### Stated task A
In the news article about the proposed radioactive waste landfill, what is the total cost given for the project?
### Stated task B
Continue the news article about the proposed radioactive waste landfill, picking up after its last paragraph.

A legislative panel meets today to consider whether the state should pump more money into a proposed landfill for radioactive waste in Wake County.

By JAMES ELI SHIFFER, Staff Writer

     Prospects of more state money for a proposed low-level radioactive waste landfill appeared dim Monday, while frustration with the $111 million project is growing among lawmakers.
     The day before a key legislative committee will take up the dump's future, committee members and other state leaders said the General Assembly needs to change the direction of the project, rather than simply bail it out of its cash crisis.
     "I want to make sure taxpayers are not putting any more money into a project that I believe will never be built," said state Rep. David Miner, a Cary Republican who is a member of the Joint Select Committee on Low-Level Radioactive Waste.
     "What I think is alarming is the fact that this project has been allowed to go for such a long period and [has] taken on a life for itself, almost like these independent prosecutors in Washington."

### Source data
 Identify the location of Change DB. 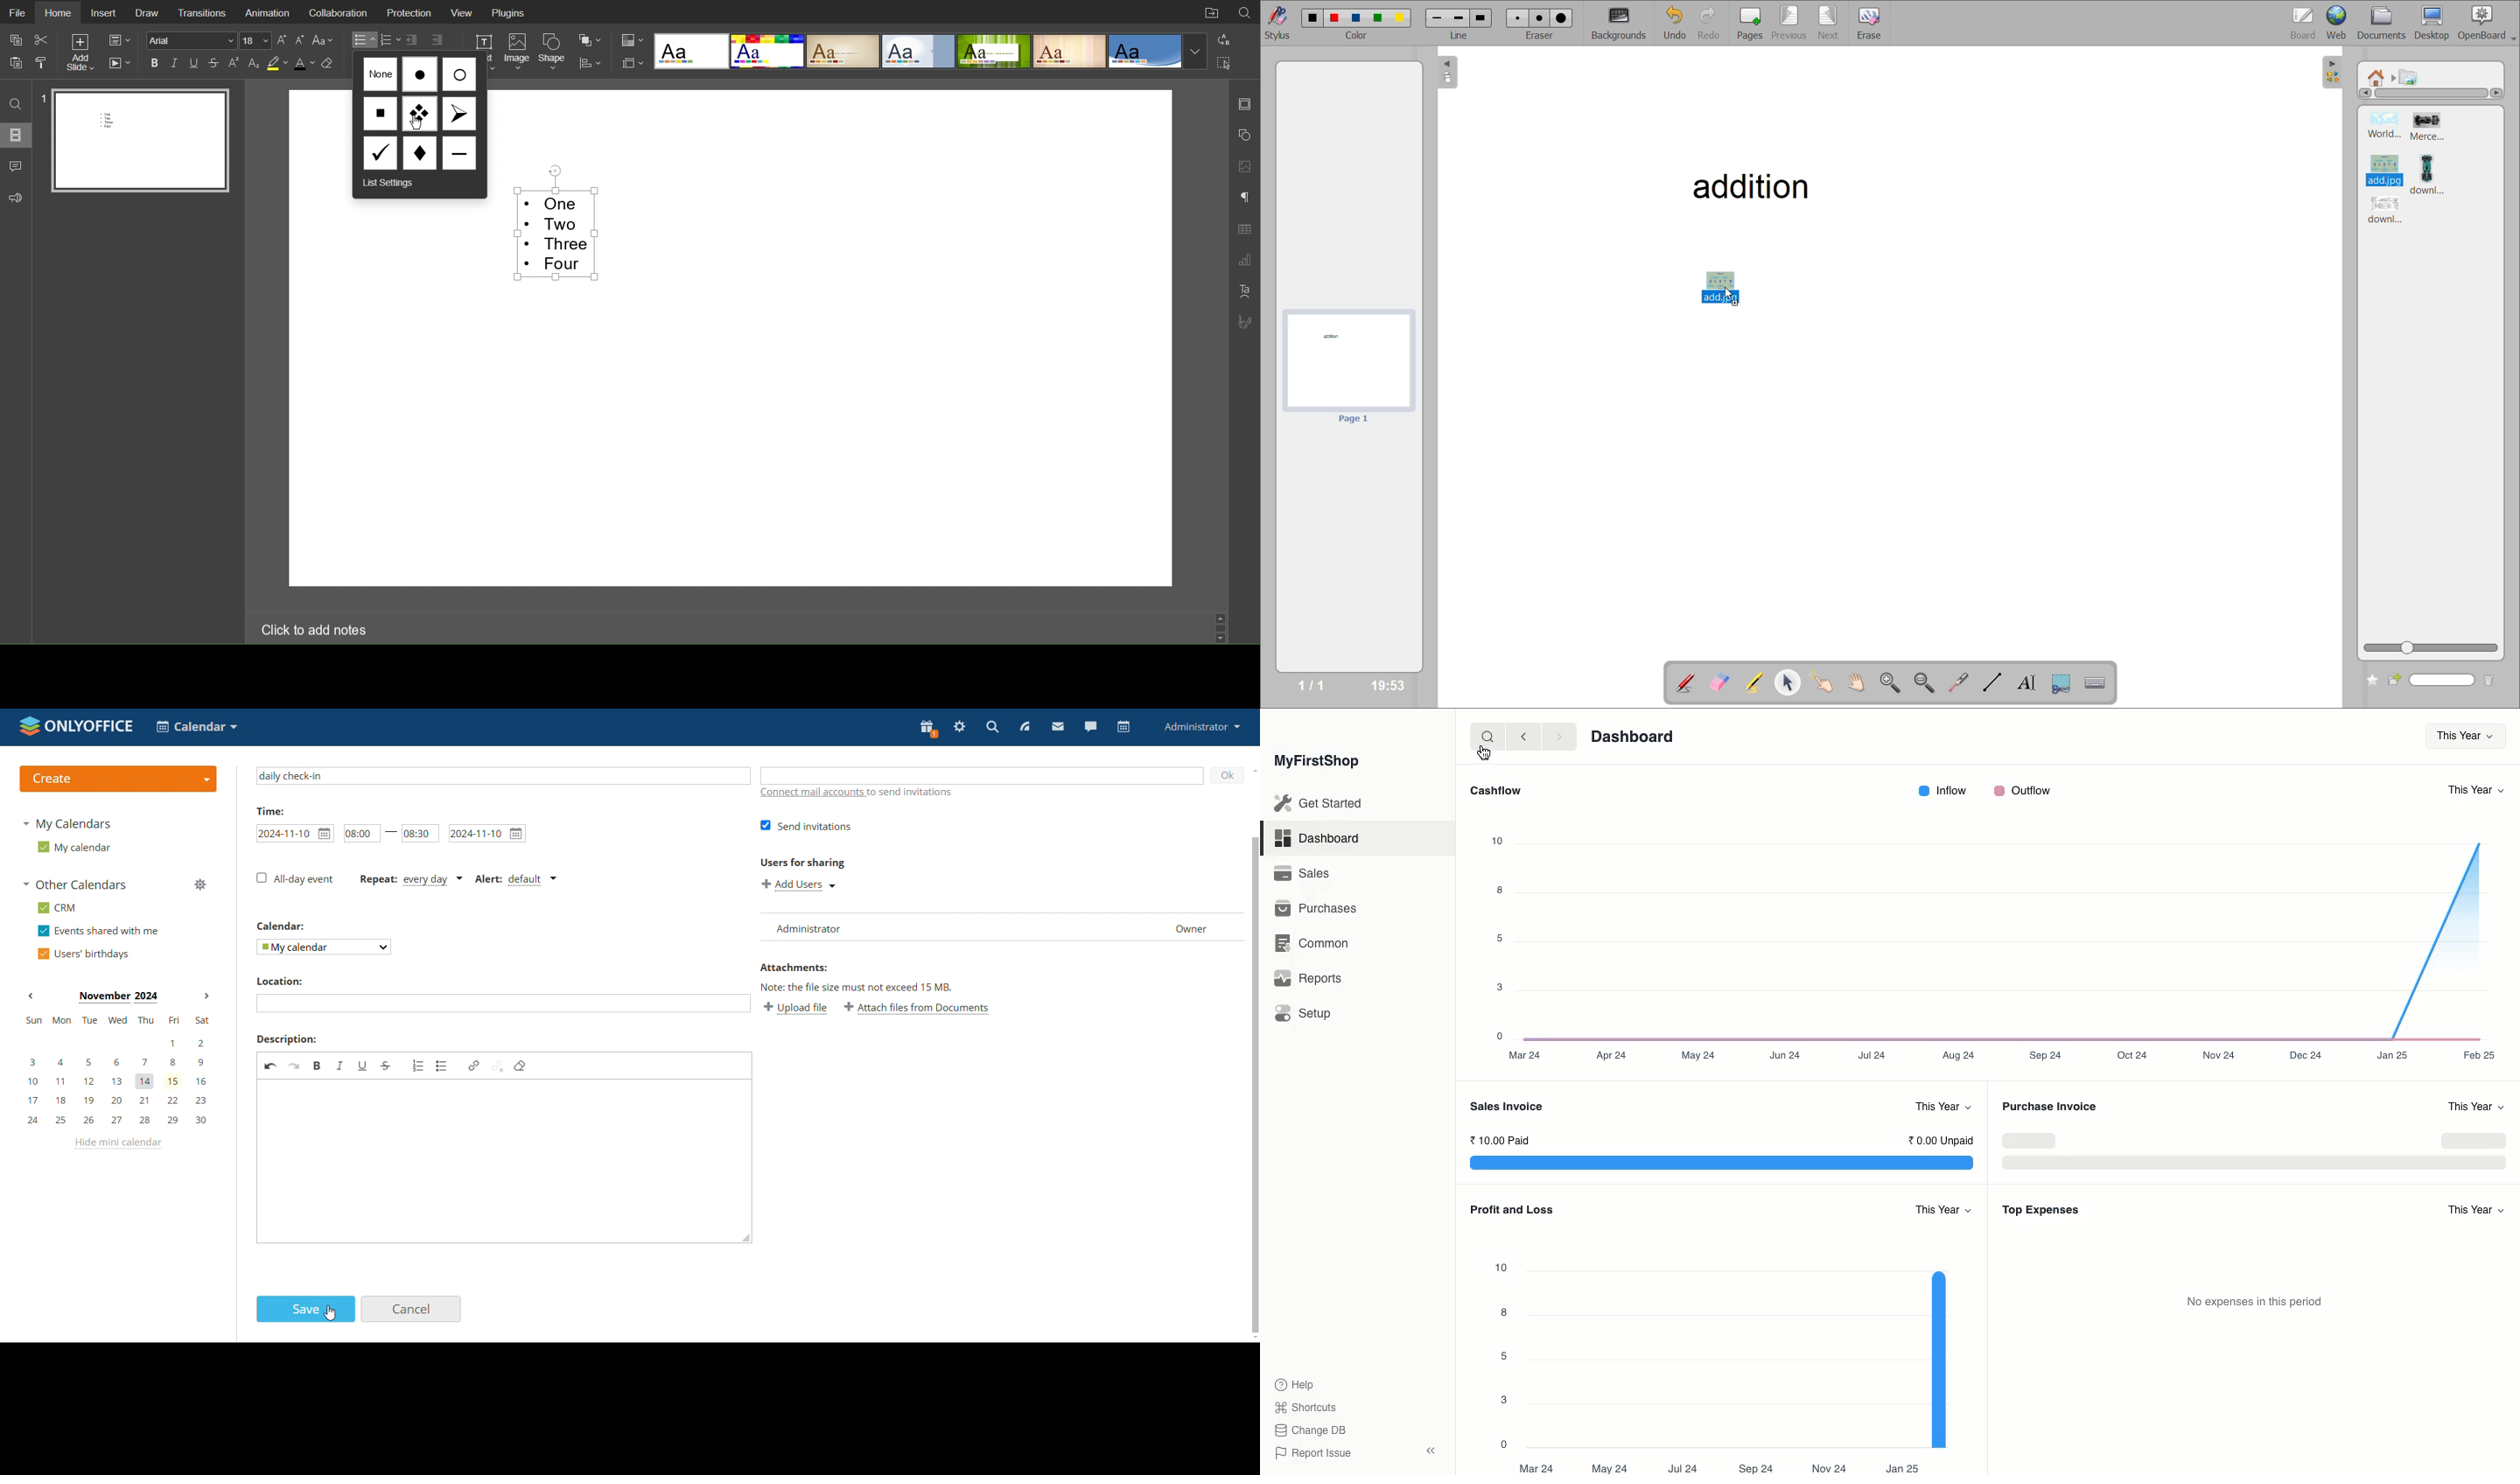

### Expected answer A
$111 million

### Expected answer B
     The News & Observer reported Sunday that the money spent on the Wake County site -- $31 million in taxpayer money and $80 million collected from utility companies -- has yielded little for the state while supporting a legion of contractors and consultants. Records of the N.C. Low-Level Radioactive Waste Management Authority and interviews show that inadequate oversight led to missed deadlines and massive cost overruns for a site that has yet to be deemed safe for disposal of nuclear waste.
     One of the groups formed to oversee the process, the Joint Select Committee on Low-Level Radioactive Waste, last met in February 1996. At the request of a member, state Rep. George Miller Jr. of Durham, and authority officials, the committee will meet this morning to discuss the future of the project.
     The Southeast Compact Commission, a regional group that chose North Carolina to build the landfill, said the state has a responsibility to keep paying for it. After Gov. Jim Hunt rejected that argument in November, the compact cut off funding and the authority voted to suspend work.
     Legislative leaders resurrected the joint committee to deal with the impasse, appointing two co-chairmen and several members who acknowledged that they knew too little about the project to have formed any conclusions about it.
     "I do know we've got to do something," said Sen. David Hoyle, a Democrat from Gastonia who co-chairs the committee along with Rep. Walter W. Dickson, a Gastonia Republican.
     Other committee members interviewed Monday criticized the decade-long search for a disposal site as an expensive and dubious venture.
     Ever since 1987, when the legislature created the authority, "it's just been a botched-up job," said Sen. John Kerr, a Goldsboro Democrat. About the project's expenses, he said, "There's always been a lot of fluff. You should have seen the legal bills."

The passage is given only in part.